Duke grunted and handed the slate back.
He jerked a thumb at his rifle.
“Her name’s Buffy,” Duke said.
“They didn’t even mention me?” Booker tossed her hands up. “Not even as the ammo bearer? Executive assistant? Better looking half of the duo?”
“This is Bluehill, head of our militia,” the elder said as an older man hurried over, his breath fogging in the cold air.
Bluehill half saluted, then brought his hand back to his side. Salutes were a mortal sin in a combat environment. Signaling who was important was like asking a sniper to kill someone.
“Major Michael Bluehill. Formerly of the 90th Ranger Regiment. Been on Koen since the beginning. Helped put down these prefabs. Didn’t know then we’d be defending them from aliens. So that’s why the layout is less than ideal.”
Duke was prepared to comment, but doubted he was needed in this conversation. The man
talked. Booker shot him annoyed looks. He tried not to laugh.
“…So you see, Duke—I can call you Duke, right—that ridge is a perfect sniper perch. Good concealment, only one way up to it, and even if they know you’re there, what could they do about it? No bumbling Kesaht countersniper can match your skill,” Bluehill said.
“I’d be more worried about artillery and crescent fighters,” Duke said.
“Well, sure. But what’s the chance of that happening?” Bluehill asked. He shouted at one of his militia men to cover the perch with more camouflage.
Duke hammer-fisted Booker in the shoulder when the townsmen were distracted. “Stop kicking me. Just stand there and be a medic. I’m the sniper here.”
“That’s better. Pull the net across,” Major Bluehill said, looking up at his very young, totally confused private. It didn’t seem the young man had any more faith in the position than Duke had.
“I’ll work my way around from another direction,” Duke said. “Rule of mine. Never be seen.”
“Never be seen going to your perch?”
“Never be seen. Anywhere.”
“Ah, gotcha,” Bluehill said.
“We could use a couple of those IRRs,” Booker pointed to a pallet with Infrared Guided Rockets the size of a forearm. “They can punch through Kesaht armor.”
Bluehill looked at her as though just realizing she was there. “You have to hit through the top armor, warheads are about fifty/fifty on a frontal attack. You’re with Sergeant Duke?”
“Maybe he’s with me.”
“I just thought…How do you determine seniority when you’re both…I mean, you look so young.”

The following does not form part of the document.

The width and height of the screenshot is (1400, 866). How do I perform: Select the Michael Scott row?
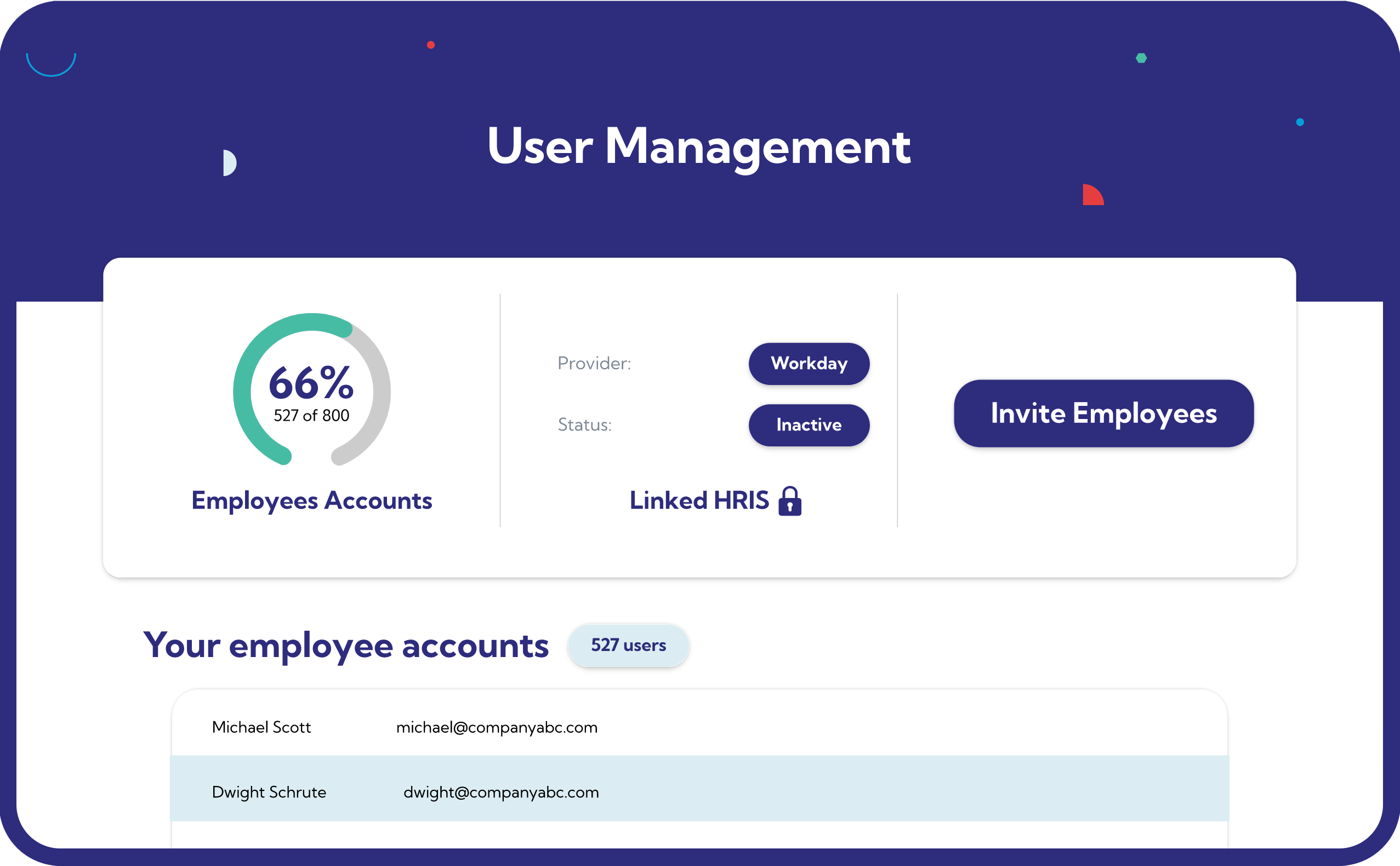click(698, 727)
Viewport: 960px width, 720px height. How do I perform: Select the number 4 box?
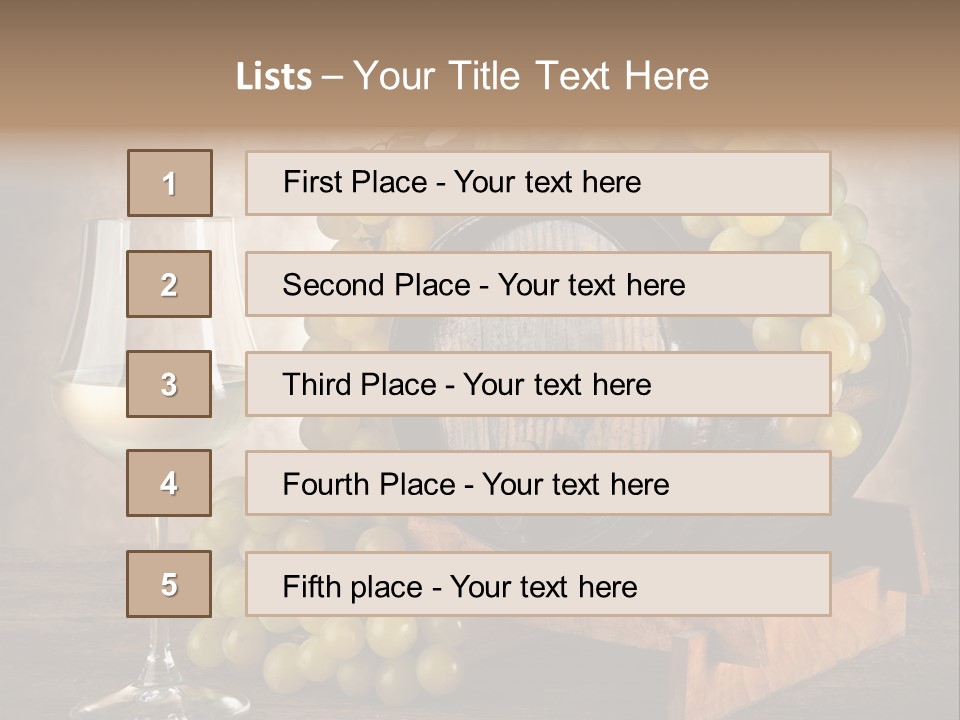click(169, 484)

“I am young compared to that old boot.”
“Thank you, Major,” Duke said, taking rocket tubes from the major’s men. “We should get set up. You should evacuate. Especially the children and old folks.”
“Evacuate?” Bluehill and the town elder asked at the same time.
“There are about three divisions of Kesaht coming this way. They will overrun this town. All I’m going to do is slow them down. Captain Pine has a PDF blocking force in route, but it won’t be much. I suggest, Major, that you start digging trenches there, and there, and there.” He pointed at several terrain features in the narrow, ascending valley. “Interlock defensive fields of fire. Set up a fallback point there and evacuate all nonessential personnel.”